**Task statement**:
The lines below, from the one containing "Viewport: 792px width, 554px" through the one containing "You are a computer-use", should be set down exactly, with no pictures and nothing else.

+++ Input records +++

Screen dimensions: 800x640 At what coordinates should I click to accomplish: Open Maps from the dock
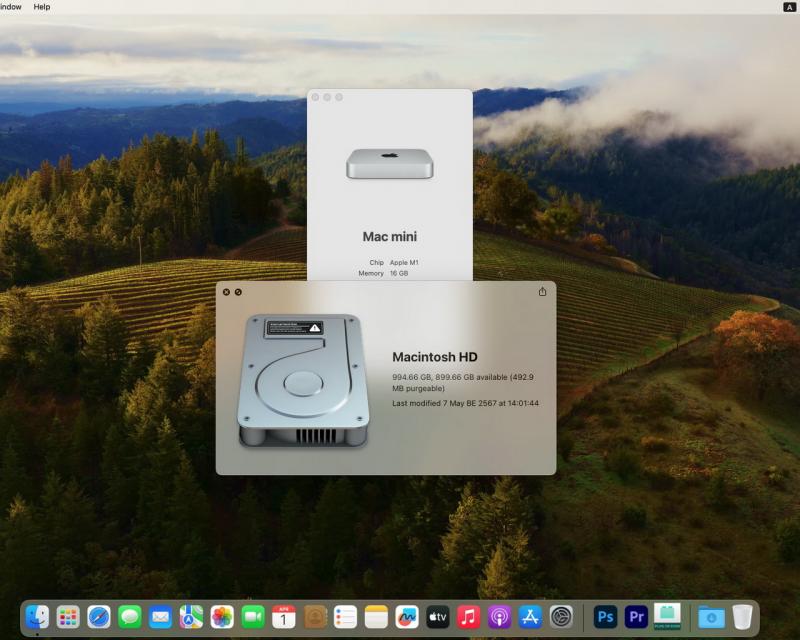pos(191,617)
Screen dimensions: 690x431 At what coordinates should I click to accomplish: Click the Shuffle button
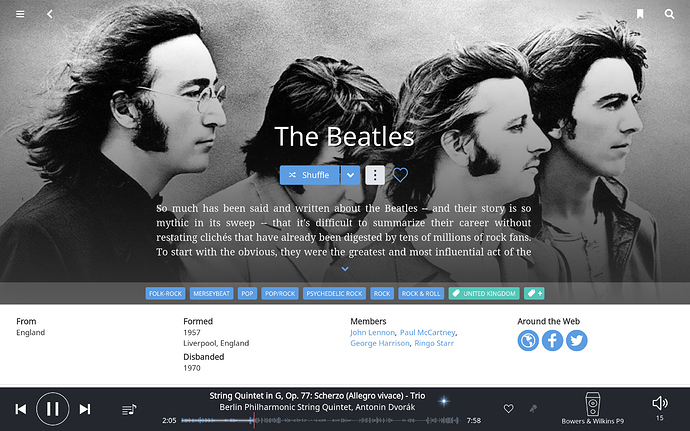[309, 175]
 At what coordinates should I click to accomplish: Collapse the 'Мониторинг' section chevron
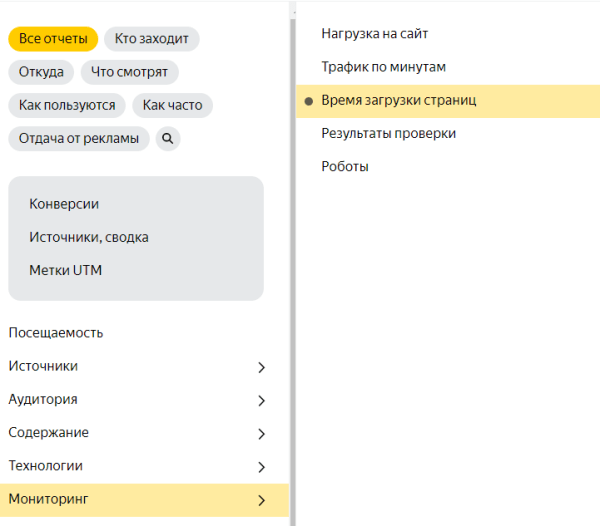[x=261, y=500]
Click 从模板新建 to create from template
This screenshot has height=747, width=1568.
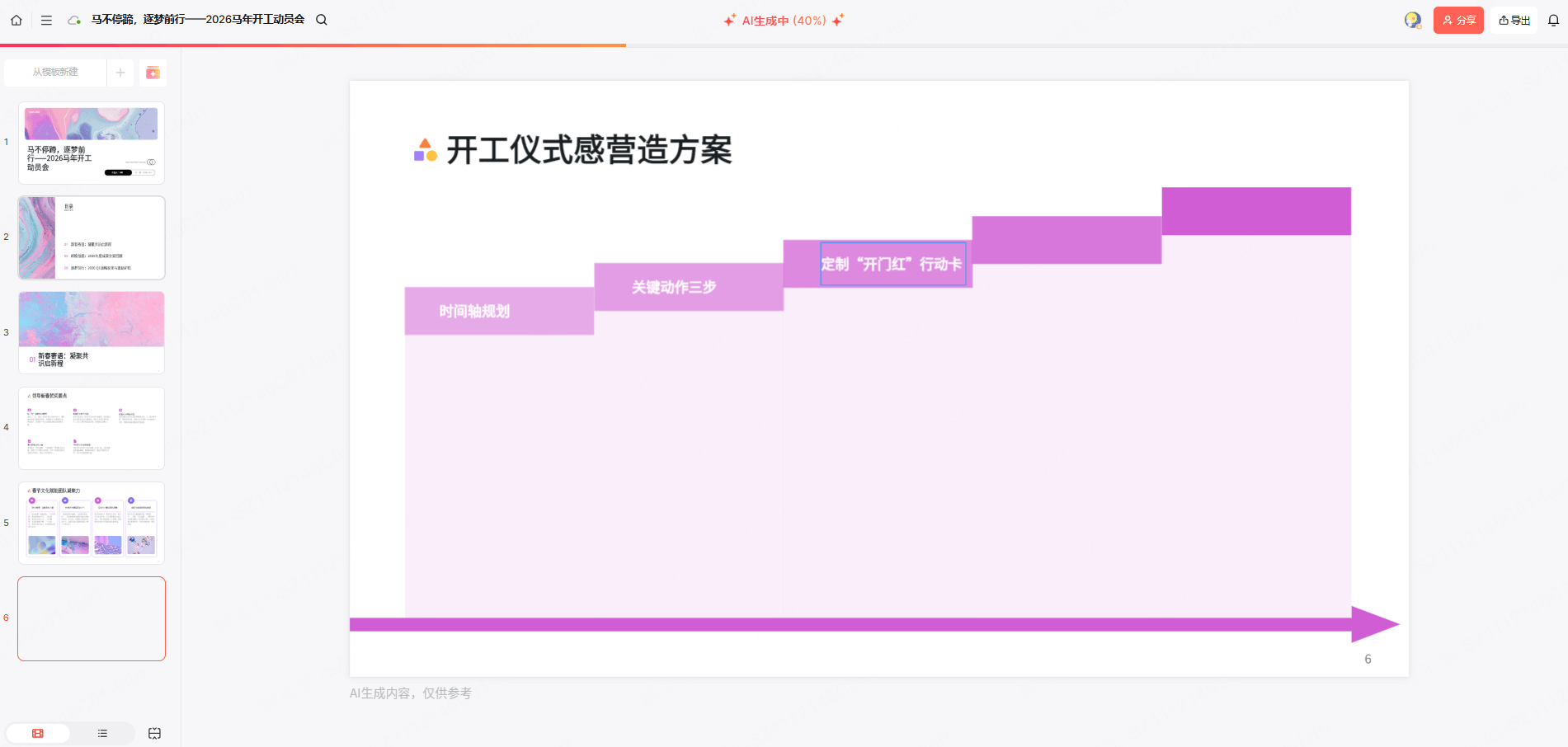(x=55, y=73)
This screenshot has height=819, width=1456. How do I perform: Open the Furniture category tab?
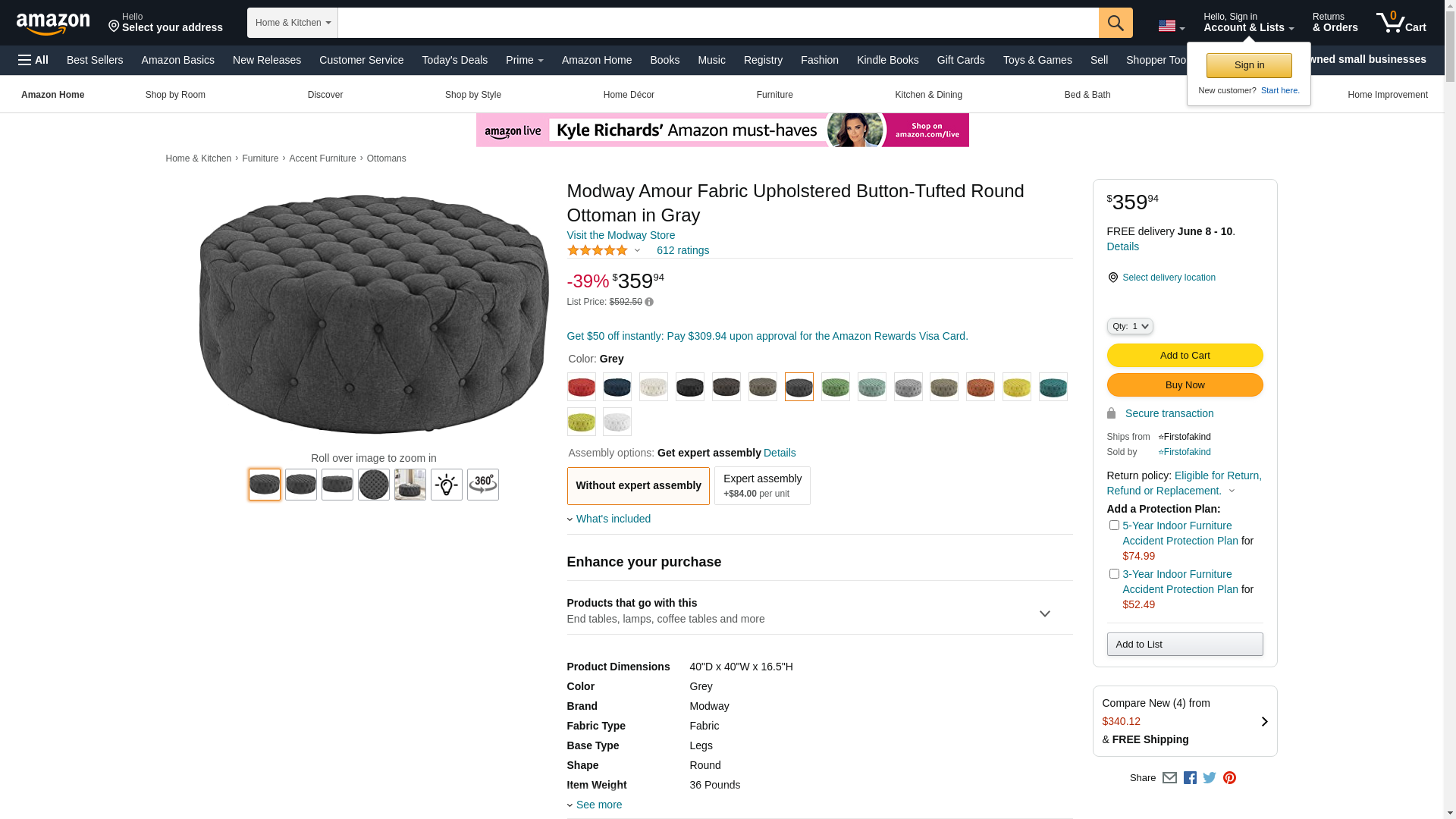774,95
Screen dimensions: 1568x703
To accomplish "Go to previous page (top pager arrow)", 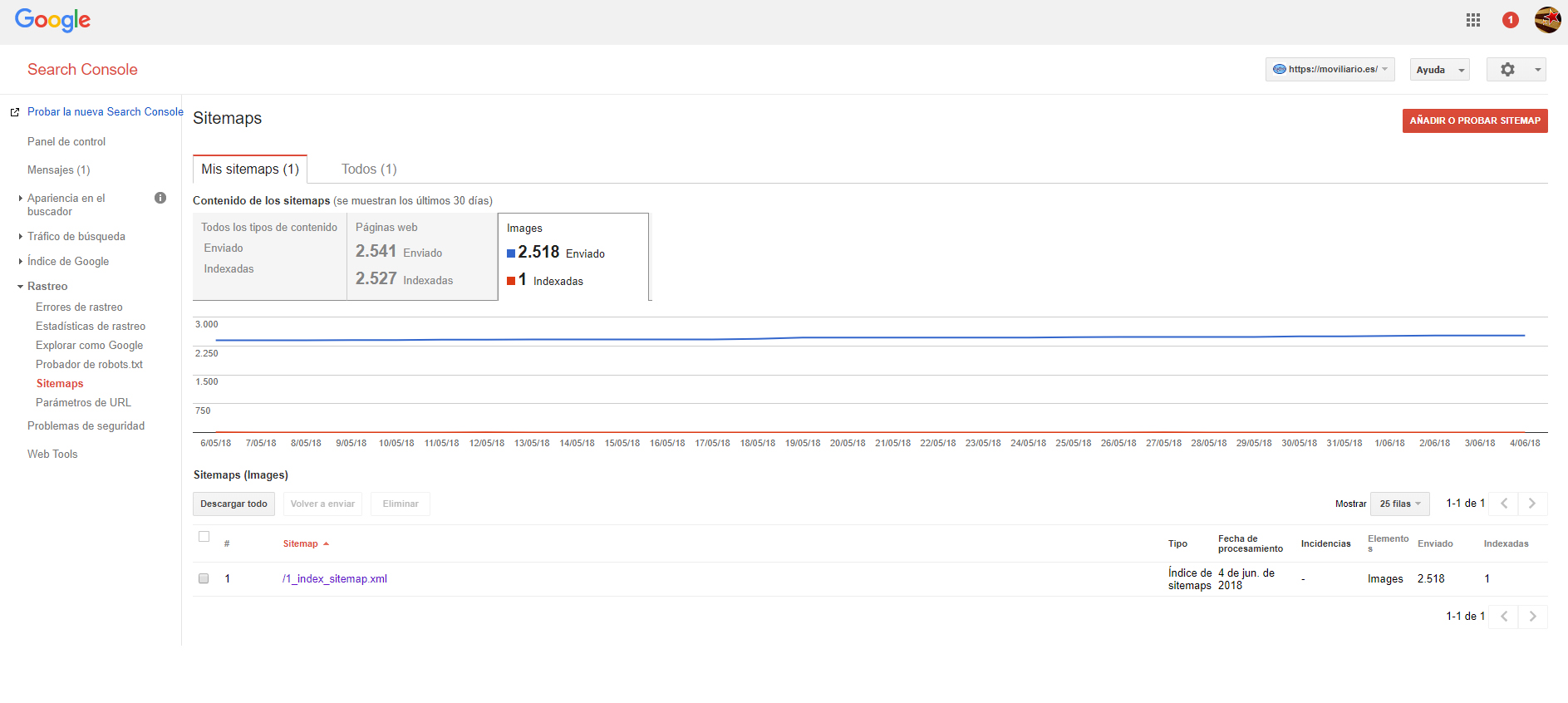I will pyautogui.click(x=1504, y=504).
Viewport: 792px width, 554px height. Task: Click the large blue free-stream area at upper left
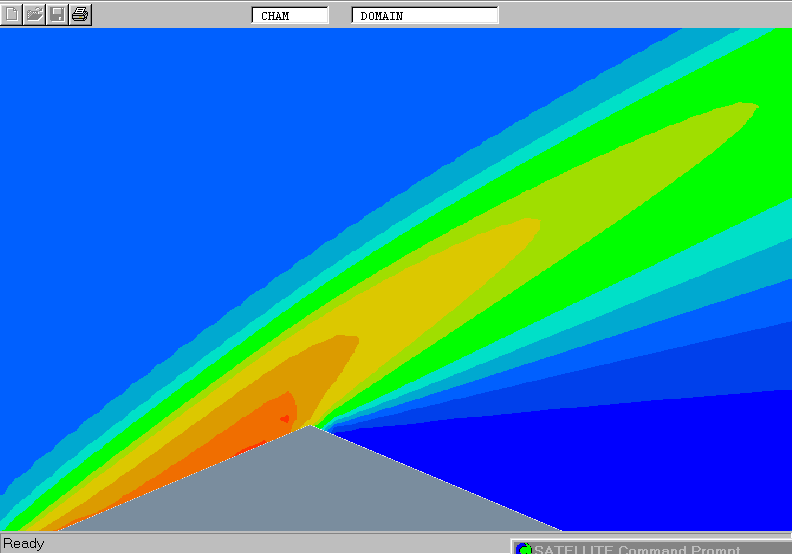click(x=150, y=150)
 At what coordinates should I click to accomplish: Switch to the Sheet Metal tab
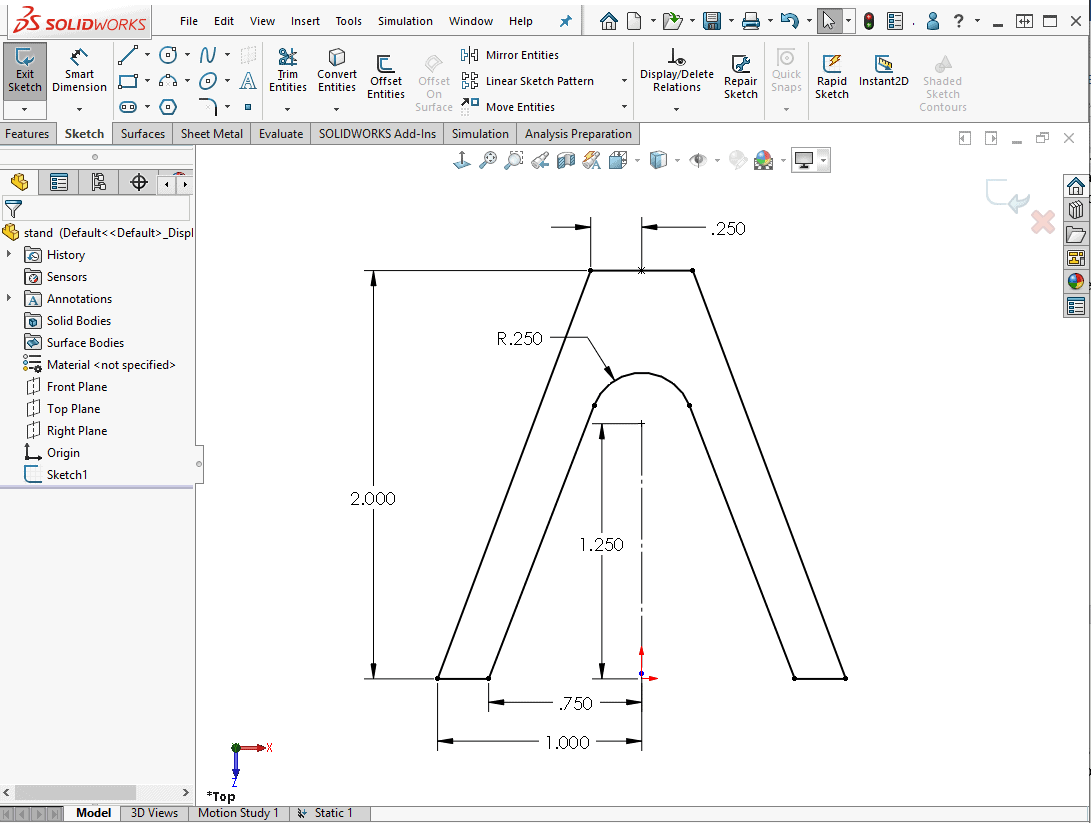[x=211, y=134]
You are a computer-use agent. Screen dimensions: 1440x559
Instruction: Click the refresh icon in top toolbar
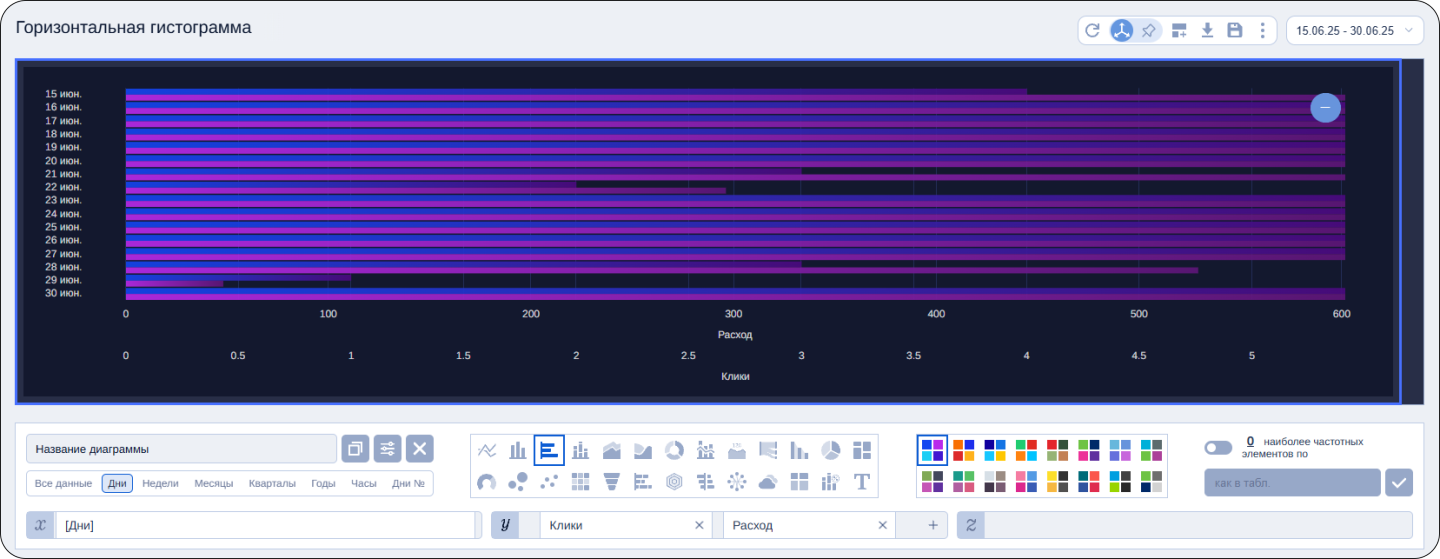point(1092,31)
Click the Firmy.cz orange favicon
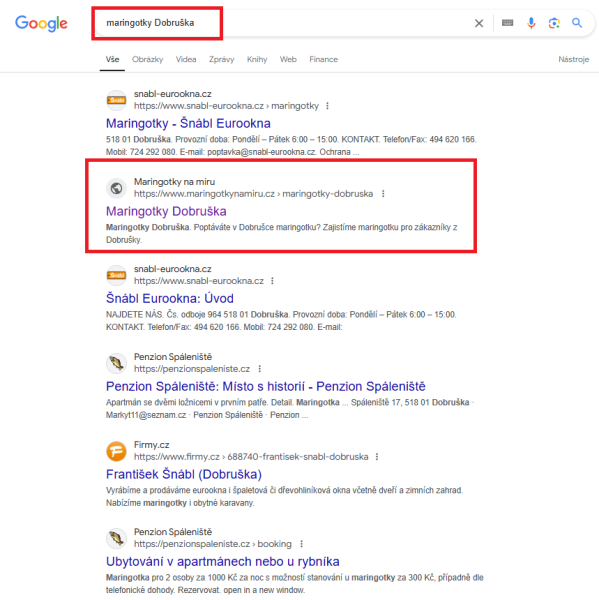 pyautogui.click(x=116, y=451)
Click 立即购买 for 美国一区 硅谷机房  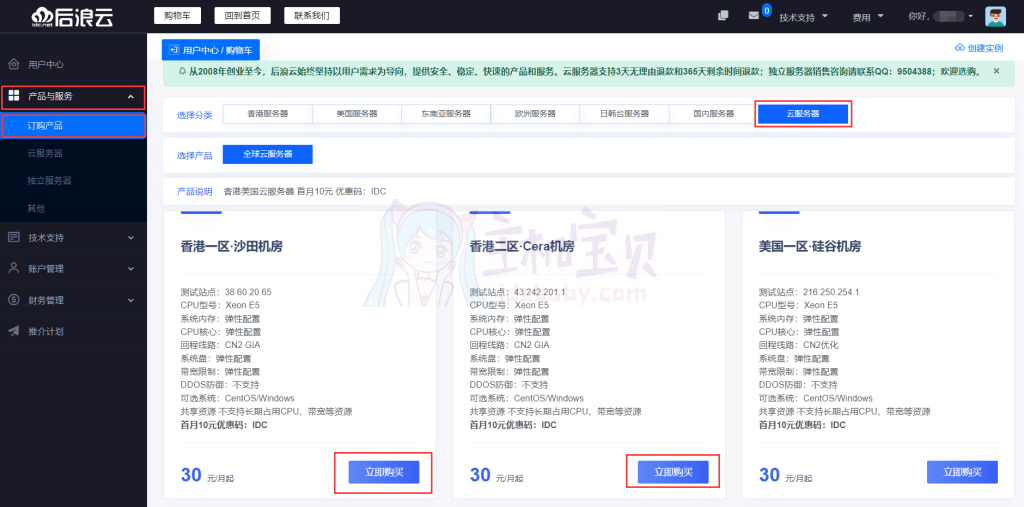[962, 472]
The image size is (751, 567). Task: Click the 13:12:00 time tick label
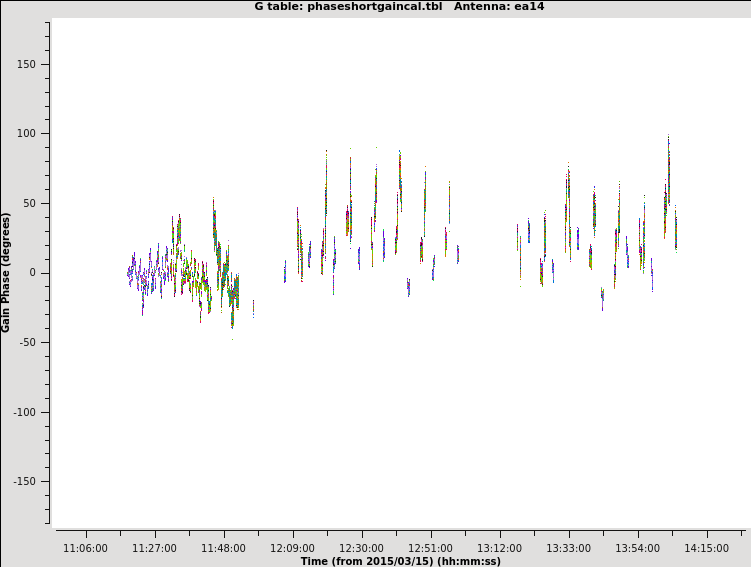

+++

**Task response**:
Viewport: 792px width, 554px height. Task: Click the large blue free-stream area at upper left
click(x=150, y=150)
 At what coordinates should I click to accomplish: Switch to the Sheet Metal tab
[x=211, y=134]
You are a computer-use agent. Screen dimensions: 1440x559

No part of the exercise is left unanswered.